===== Source data

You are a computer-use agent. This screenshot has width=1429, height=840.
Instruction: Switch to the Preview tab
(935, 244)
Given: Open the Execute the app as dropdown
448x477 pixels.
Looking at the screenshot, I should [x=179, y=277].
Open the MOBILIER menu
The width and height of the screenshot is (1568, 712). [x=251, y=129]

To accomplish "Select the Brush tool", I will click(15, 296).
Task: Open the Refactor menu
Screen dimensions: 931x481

==========

Prompt: The records above should be transcribed in full, with no differences.

Result:
You are a computer-use agent. This screenshot has width=1429, height=840.
Instruction: Switch to the Preview tab
(935, 244)
Given: Open the Execute the app as dropdown
448x477 pixels.
Looking at the screenshot, I should [x=179, y=277].
Open the MOBILIER menu
The width and height of the screenshot is (1568, 712). [x=251, y=129]

To accomplish "Select the Brush tool", I will click(15, 296).
Task: Open the Refactor menu
Screen dimensions: 931x481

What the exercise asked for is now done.